== Records for this task ==
═══

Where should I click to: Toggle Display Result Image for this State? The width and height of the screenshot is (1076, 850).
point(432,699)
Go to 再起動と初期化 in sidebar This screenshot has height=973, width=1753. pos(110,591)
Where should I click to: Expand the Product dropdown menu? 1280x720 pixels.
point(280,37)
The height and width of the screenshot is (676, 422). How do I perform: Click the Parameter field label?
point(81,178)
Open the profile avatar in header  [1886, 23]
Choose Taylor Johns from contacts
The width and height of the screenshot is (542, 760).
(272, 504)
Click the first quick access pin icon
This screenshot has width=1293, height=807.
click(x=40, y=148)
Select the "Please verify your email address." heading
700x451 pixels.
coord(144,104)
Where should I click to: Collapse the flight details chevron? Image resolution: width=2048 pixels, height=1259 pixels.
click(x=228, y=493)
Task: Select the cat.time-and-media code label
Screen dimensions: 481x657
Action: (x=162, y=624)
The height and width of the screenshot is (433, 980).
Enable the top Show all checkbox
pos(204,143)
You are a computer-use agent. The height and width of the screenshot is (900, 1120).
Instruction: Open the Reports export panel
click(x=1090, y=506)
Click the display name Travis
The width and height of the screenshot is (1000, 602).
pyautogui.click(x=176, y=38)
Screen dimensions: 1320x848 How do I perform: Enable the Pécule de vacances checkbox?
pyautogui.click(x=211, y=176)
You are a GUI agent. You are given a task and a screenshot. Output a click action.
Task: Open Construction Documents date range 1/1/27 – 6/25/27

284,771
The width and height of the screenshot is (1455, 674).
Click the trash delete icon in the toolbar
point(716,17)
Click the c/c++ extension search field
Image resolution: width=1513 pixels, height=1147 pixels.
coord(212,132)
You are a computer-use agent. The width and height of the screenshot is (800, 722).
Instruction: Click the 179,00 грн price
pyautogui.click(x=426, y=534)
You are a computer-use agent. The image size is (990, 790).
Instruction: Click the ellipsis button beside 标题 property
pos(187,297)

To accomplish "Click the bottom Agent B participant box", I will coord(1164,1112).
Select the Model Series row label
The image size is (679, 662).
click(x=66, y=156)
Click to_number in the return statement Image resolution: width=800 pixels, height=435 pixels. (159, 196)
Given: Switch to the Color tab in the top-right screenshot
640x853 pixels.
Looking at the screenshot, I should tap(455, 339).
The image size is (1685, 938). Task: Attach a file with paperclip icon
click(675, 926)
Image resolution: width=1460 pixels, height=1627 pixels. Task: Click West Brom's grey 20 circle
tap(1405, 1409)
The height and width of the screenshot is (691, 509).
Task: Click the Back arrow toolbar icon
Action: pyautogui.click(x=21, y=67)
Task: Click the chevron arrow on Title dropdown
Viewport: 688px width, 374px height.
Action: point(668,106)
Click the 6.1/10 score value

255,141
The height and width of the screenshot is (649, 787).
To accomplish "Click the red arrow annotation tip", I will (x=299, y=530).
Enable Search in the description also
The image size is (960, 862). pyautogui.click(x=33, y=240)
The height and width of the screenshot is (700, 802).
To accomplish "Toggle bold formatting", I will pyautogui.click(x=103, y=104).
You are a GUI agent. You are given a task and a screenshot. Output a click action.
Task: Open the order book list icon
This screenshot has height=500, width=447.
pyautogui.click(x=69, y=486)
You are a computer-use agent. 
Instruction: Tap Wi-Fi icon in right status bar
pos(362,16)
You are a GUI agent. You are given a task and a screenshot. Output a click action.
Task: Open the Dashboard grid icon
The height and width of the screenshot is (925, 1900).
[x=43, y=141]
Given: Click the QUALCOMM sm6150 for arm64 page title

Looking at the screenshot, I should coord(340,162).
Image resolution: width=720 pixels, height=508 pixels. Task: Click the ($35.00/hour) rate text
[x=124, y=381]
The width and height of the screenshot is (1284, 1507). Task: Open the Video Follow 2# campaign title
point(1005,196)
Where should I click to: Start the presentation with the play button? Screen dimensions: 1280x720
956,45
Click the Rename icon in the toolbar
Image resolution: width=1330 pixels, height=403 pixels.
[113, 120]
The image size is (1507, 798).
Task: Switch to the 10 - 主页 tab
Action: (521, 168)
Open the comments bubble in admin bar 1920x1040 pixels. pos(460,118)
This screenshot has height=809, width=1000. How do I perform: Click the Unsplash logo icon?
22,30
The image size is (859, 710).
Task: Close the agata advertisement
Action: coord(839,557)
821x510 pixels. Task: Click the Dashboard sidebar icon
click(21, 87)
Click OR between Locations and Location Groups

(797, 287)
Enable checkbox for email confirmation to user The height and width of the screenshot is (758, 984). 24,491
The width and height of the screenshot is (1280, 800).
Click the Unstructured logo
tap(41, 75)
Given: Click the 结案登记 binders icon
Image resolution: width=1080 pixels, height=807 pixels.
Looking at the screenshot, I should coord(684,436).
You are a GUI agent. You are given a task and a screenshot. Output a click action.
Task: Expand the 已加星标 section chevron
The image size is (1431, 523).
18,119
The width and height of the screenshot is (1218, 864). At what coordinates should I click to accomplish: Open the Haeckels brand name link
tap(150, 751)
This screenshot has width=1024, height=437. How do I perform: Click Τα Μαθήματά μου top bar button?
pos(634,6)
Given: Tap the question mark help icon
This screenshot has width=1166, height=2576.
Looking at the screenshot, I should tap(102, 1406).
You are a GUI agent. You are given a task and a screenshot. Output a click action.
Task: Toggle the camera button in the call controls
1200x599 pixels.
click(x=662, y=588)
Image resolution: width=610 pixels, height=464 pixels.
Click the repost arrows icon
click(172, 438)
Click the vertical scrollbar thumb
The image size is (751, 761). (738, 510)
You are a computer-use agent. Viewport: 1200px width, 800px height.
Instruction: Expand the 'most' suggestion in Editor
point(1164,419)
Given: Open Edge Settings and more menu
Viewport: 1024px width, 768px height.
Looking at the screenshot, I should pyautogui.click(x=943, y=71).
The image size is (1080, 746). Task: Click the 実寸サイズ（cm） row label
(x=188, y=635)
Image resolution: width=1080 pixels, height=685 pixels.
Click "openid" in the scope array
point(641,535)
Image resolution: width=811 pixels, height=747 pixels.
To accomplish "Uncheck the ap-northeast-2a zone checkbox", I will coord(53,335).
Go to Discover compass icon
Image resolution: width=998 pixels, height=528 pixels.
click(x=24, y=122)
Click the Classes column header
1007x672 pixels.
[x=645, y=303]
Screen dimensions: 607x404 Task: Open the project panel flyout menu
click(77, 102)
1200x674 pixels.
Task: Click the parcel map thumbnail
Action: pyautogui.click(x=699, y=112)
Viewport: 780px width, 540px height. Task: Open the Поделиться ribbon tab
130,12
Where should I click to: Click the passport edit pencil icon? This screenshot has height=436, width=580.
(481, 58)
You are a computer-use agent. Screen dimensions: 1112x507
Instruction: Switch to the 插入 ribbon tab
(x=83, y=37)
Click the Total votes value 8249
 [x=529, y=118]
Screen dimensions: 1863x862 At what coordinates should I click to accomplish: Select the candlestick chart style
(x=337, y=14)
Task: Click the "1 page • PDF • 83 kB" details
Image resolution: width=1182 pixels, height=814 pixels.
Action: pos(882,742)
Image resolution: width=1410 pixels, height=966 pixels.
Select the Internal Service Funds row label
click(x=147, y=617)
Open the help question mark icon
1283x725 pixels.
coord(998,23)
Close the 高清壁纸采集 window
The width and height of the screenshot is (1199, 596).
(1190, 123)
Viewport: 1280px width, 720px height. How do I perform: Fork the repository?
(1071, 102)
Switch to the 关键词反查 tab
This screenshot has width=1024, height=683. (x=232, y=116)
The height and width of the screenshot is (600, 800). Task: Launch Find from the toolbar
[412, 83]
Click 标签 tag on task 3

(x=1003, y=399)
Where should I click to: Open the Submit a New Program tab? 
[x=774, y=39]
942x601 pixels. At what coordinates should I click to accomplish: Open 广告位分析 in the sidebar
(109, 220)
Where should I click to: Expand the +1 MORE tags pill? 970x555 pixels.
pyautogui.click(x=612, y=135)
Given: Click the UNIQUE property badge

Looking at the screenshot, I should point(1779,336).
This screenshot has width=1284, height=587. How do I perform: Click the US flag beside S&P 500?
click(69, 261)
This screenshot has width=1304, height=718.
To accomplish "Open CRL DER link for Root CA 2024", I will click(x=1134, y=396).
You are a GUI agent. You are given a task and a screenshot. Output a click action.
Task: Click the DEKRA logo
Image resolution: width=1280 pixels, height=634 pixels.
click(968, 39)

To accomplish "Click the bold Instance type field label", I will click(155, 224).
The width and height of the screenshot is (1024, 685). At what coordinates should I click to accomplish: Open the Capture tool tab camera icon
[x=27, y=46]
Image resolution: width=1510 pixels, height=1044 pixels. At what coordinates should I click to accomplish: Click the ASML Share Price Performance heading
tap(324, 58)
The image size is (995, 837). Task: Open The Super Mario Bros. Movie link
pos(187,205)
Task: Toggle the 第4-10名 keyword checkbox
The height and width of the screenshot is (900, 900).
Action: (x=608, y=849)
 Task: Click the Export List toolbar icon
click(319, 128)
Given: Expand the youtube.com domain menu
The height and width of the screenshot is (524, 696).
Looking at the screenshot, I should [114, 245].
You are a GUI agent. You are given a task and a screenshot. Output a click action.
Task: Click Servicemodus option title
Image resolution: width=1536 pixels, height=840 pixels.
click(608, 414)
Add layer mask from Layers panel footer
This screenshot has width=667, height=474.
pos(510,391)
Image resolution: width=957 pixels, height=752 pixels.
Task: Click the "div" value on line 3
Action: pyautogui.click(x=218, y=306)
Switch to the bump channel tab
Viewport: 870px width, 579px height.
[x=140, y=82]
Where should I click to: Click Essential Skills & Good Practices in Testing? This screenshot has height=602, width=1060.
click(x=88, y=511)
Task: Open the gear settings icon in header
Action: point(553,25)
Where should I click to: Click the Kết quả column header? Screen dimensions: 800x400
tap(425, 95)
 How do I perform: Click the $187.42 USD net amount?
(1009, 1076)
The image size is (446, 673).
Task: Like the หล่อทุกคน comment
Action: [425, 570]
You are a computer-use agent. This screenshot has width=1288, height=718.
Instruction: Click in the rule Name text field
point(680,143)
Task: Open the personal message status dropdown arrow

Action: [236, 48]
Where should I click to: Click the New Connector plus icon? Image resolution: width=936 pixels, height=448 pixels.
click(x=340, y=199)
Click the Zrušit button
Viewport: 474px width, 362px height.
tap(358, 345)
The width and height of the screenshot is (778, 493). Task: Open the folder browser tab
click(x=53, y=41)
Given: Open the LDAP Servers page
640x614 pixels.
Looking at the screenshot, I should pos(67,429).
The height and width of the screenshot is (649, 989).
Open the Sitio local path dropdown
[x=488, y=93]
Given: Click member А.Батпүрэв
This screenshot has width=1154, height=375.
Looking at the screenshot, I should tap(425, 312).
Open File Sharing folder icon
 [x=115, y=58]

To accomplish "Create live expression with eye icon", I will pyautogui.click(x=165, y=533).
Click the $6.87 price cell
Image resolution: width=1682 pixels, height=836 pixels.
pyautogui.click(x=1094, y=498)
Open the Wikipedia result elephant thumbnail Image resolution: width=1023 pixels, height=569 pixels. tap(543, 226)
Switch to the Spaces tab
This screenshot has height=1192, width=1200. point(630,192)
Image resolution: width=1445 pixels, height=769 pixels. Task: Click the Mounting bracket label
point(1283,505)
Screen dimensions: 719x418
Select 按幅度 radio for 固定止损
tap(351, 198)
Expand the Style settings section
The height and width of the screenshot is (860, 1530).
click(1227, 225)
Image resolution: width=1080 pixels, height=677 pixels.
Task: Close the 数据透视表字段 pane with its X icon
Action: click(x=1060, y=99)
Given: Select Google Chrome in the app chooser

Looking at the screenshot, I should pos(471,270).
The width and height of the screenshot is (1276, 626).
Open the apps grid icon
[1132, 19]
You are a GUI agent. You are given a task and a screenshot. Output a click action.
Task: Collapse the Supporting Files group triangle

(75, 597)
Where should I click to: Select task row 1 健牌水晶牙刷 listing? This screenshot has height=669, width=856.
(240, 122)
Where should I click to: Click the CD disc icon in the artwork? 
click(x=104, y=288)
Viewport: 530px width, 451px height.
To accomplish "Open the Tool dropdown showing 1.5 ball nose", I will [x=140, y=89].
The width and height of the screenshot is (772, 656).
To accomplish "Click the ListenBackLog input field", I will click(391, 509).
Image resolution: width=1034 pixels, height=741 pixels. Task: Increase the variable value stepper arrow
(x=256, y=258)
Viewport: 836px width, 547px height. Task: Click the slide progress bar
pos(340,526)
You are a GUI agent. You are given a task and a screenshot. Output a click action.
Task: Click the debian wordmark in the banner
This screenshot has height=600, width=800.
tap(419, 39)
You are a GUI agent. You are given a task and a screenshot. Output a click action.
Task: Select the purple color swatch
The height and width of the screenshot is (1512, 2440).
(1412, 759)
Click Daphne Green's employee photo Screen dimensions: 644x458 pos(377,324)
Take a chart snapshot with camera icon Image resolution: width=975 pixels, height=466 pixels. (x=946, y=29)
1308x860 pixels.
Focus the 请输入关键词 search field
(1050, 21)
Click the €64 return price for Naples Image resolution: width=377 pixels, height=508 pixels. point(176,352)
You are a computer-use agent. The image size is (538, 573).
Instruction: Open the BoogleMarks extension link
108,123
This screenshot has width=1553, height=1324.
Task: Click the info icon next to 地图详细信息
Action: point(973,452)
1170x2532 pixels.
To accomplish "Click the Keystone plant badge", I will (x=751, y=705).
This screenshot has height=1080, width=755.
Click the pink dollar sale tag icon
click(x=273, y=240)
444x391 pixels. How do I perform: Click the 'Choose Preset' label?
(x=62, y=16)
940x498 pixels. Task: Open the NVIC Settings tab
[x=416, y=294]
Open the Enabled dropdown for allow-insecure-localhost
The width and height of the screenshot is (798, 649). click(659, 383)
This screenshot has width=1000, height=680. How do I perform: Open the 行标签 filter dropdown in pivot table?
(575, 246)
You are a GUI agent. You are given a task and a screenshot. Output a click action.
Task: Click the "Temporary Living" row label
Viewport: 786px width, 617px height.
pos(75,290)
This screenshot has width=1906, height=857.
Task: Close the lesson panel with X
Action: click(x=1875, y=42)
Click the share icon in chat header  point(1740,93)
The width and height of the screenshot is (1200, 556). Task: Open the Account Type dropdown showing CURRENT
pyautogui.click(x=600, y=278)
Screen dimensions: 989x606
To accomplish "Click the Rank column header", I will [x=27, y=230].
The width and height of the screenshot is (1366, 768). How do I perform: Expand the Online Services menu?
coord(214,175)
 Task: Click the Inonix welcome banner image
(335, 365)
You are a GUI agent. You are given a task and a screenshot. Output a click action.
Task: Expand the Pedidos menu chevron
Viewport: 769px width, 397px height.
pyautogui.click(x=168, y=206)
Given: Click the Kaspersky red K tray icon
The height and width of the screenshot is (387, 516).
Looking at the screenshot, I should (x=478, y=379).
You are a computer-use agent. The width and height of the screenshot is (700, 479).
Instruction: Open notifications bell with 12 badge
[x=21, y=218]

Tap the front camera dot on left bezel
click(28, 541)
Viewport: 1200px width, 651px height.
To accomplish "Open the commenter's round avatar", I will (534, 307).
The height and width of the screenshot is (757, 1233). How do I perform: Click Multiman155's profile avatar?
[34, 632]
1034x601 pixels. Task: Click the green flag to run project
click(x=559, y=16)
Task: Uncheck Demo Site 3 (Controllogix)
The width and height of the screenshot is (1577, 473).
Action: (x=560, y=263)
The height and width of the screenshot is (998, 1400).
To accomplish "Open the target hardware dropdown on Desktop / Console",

═══

== Exercise brief ==
The exact lines of the material above starting at the one that contains "This screenshot has width=1304, height=718." and ending at the one that contains "Task: Click Servicemodus option title" are what to retype; leave out everything else.

== Solved problem ==
This screenshot has width=1304, height=718.
To accomplish "Open CRL DER link for Root CA 2024", I will click(x=1134, y=396).
You are a GUI agent. You are given a task and a screenshot. Output a click action.
Task: Click the DEKRA logo
Image resolution: width=1280 pixels, height=634 pixels.
click(968, 39)

To accomplish "Click the bold Instance type field label", I will click(155, 224).
The width and height of the screenshot is (1024, 685). At what coordinates should I click to accomplish: Open the Capture tool tab camera icon
[x=27, y=46]
Image resolution: width=1510 pixels, height=1044 pixels. At what coordinates should I click to accomplish: Click the ASML Share Price Performance heading
tap(324, 58)
The image size is (995, 837). Task: Open The Super Mario Bros. Movie link
pos(187,205)
Task: Toggle the 第4-10名 keyword checkbox
The height and width of the screenshot is (900, 900).
Action: (x=608, y=849)
 Task: Click the Export List toolbar icon
click(319, 128)
Given: Expand the youtube.com domain menu
The height and width of the screenshot is (524, 696).
Looking at the screenshot, I should [114, 245].
You are a GUI agent. You are given a task and a screenshot. Output a click action.
Task: Click Servicemodus option title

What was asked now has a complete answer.